Читаем The Constant Rabbit полностью

‘No,’ she said quickly, ‘not at all. I’m not leporiphobic. It’s just that, well, I find their holier-than-thou attitude a little tiresome on occasion. You can’t get one on the telly for more than ten minutes before they start banging on about our long history of culling, skinning, eating and rabbit-proof fences. I mean, that was our relationship with field rabbits, not the anthropomorphised bunch – it’s really very different.’

‘I think they see all rabbits as one.’

‘Well, OK – but I wasn’t personally responsible, was I? And to go on about it all the time just makes me think they’re milking the issue for political gain.’

‘All I know is that Doc and Connie didn’t mention any of that once, and seem pretty friendly. I think they might be loaded, too – when I visited the downstairs loo there was a Kyffin Williams painting in there that I swear was an original.’

‘Hang on a sec,’ said Pippa, suddenly getting annoyed. ‘It’s a bit rich asking me if I have an issue with rabbits when you’re the one working at RabCoT.’

I paused. She was right. It was a little hypocritical.

‘I do payroll. I’d be replaced in a heartbeat and nothing would change.’

‘You’d be not working at the Taskforce. That would change.’

We stared at one another for a few seconds, and right at that moment I really wanted to tell her what I actually did, and my justification for doing it – for her, for the house, to pay the bills, for the future. But I didn’t. I said instead:

‘So will you go with Bobby on the shopping trip? It might be fun.’

She took a deep breath.

‘OK,’ she said, ‘entwined paws and fingers across the divide and so forth.’

A horn sounded outside and Pippa grabbed her bag and her lunch, dumped them on her lap and scooted out the door.

I tidied up, then went outside at the usual time and found Toby waiting for me. This time, he was with his uncle. I think I might have smiled.

‘Share the joke, Peter,’ he said, ‘we could all do with a cheery morning.’

I was thinking about Connie’s comment that Norman’s face looked like ‘a pothole repair done in haste and on a limited budget’, but thought perhaps he didn’t need to know that right now.

‘Just … something I heard on the radio,’ I replied. ‘Want a lift into Hereford?’

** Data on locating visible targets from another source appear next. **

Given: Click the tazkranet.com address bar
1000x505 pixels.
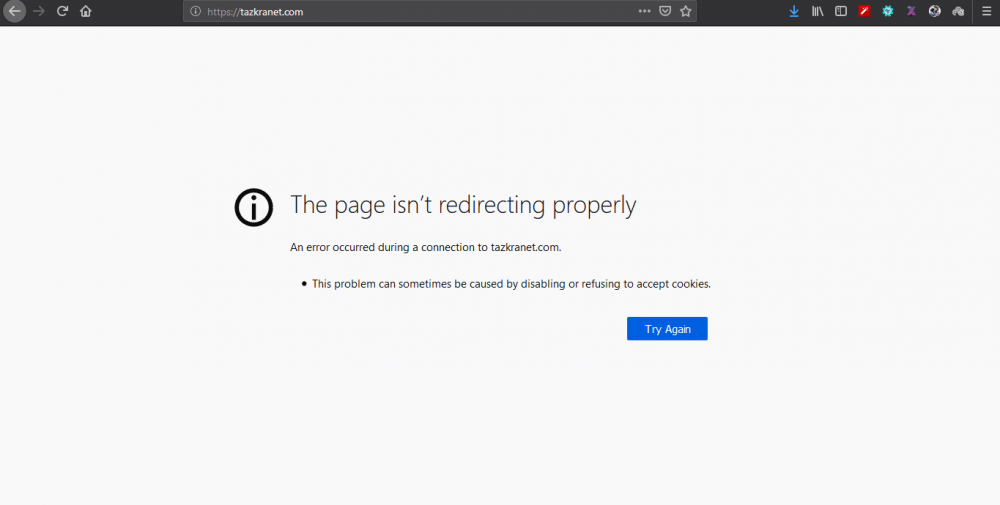Looking at the screenshot, I should (400, 12).
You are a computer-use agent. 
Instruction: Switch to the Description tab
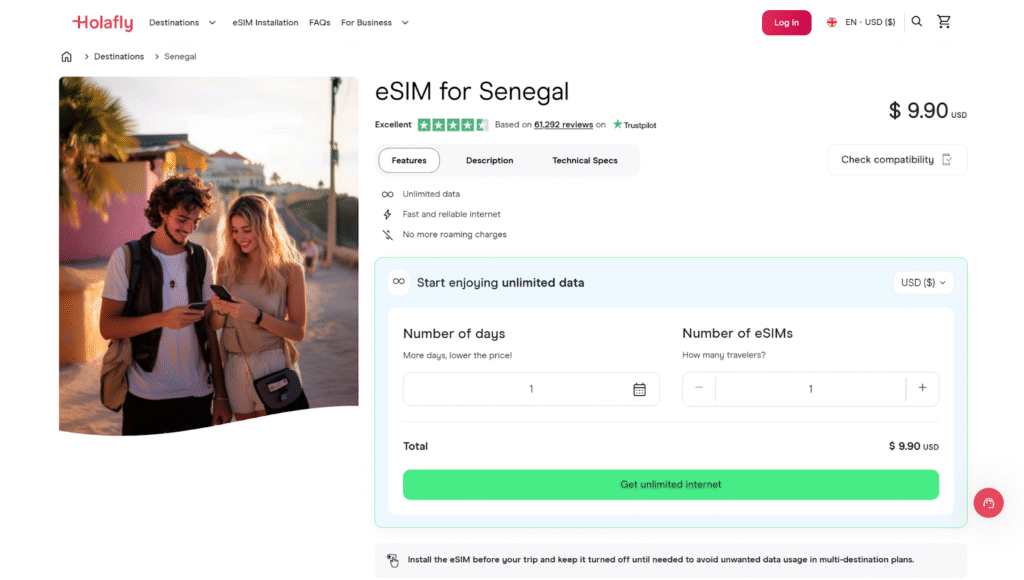[x=489, y=160]
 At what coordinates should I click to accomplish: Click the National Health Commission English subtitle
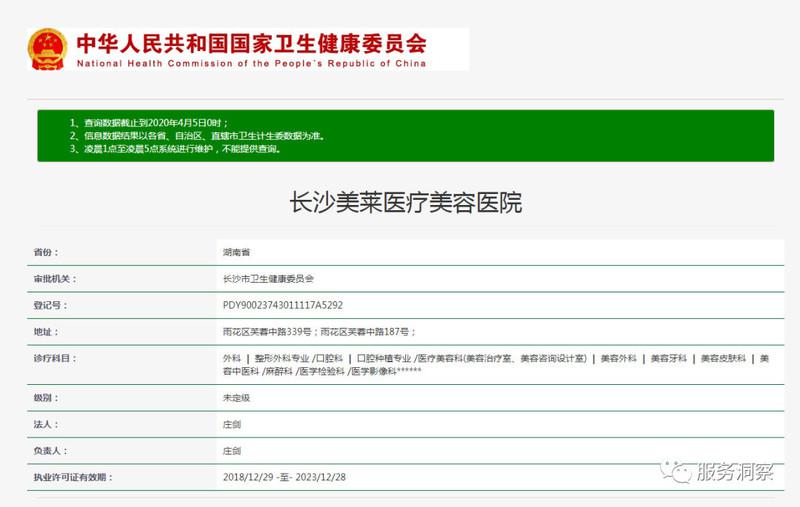click(251, 63)
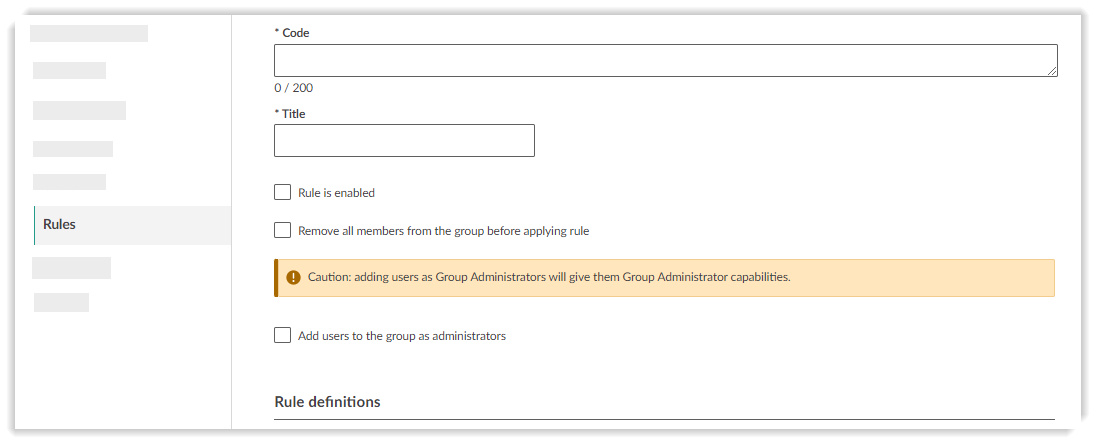Check "Remove all members from the group" box

283,231
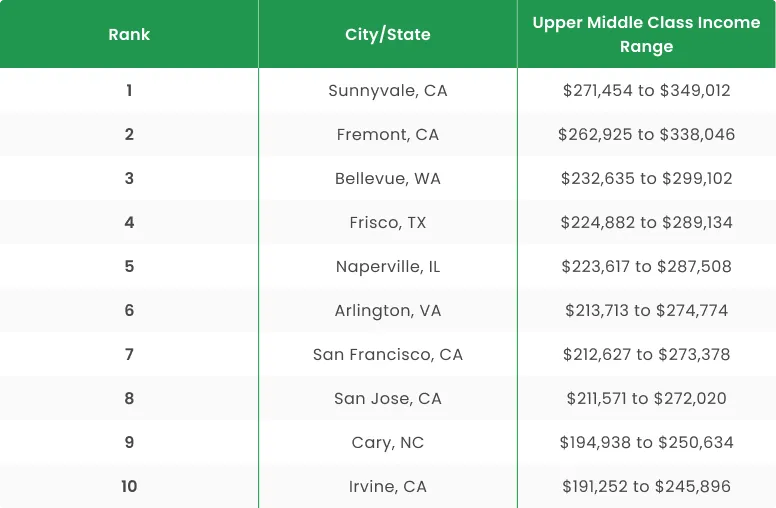
Task: Click the $191,252 to $245,896 income range
Action: coord(646,486)
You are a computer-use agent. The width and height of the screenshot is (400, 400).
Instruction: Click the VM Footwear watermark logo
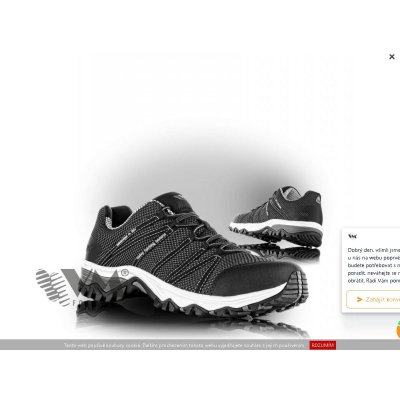[83, 287]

‘Would you?’ said Norman. ‘The car’s in the garage. Carbon on the valves.’

The Mallett brothers were never very imaginative when it came to making up excuses.

So he hopped into my car and we were soon driving out of the village. I thought he wouldn’t broach the rabbit subject until at least Fillprington – and even then with preamble, to make me think he was dropping it into the conversation. But he didn’t. He only made it as far as Squirmley, and didn’t trouble with any preamble at all.

‘So, did you offer them the cash?’ he asked.

‘It’s sort of a work in progress,’ I replied after a pause for thought. ‘I need to get to know them better before they trust me. Once they do, I think I might be able to be a little more persuasive.’

‘You seem to know them pretty well already,’ said Norman. ‘You were in their house for three hours and twenty-two minutes, and you seemed very chummy when you said goodnight. Mrs Rabbit had her paws all over you.’

‘Rabbits are very tactile,’ I said, ‘it’s a waking-up-warm-bundled-snug-up-in-the-warren kind of deal.’

‘You could have pushed her away.’

‘And upset them? And have no influence?’

Norman stared at me for a long time without speaking.

‘Very well,’ he said eventually, ‘you’ve got one more chance – and after that I call the local chapter of TwoLegsGood and ask them for input.’

‘Is that really a good idea?’ I said. ‘2LG can be a little spring-loaded at times.’

‘Oh, don’t get me wrong,’ replied Norman, ‘I’m the least leporiphobic person you know. I’ve got absolutely nothing against rabbits. Fine upstanding creatures, many of them, I’m sure – just not around here. They burrow, you know. And if their lefty next-door neighbour – that’s you, Knox – and forty grand can’t make them see sense, then we have to take more strident measures.’

‘I thought the leave fund was only at twenty?’

‘The Rabxit campaign has gained a lot of support, and from as far afield as Lower Ballcock, Shatner’s Polyp, Titson-under-Spatchcock and Little Kapok. The word is getting about, and this family could be the thin end of the wedge. Once they get a pawhold, there’s no telling where it might end. And yes, TwoLegsGood can be a little extreme, but when a way of life needs defending, sometimes desperate measures need to be employed.’

The rabbit issue used to be friendly chat over tea and hobnobs in the old days, but the argument had, like many others in recent years, become polarised: if you weren’t rabidly against rabbits, you were clearly only in favour of timidly bowing down to acquiesce to the Rabbit Way, then accepting Lago as your god and eating nothing but carrots and lettuce for the rest of your life.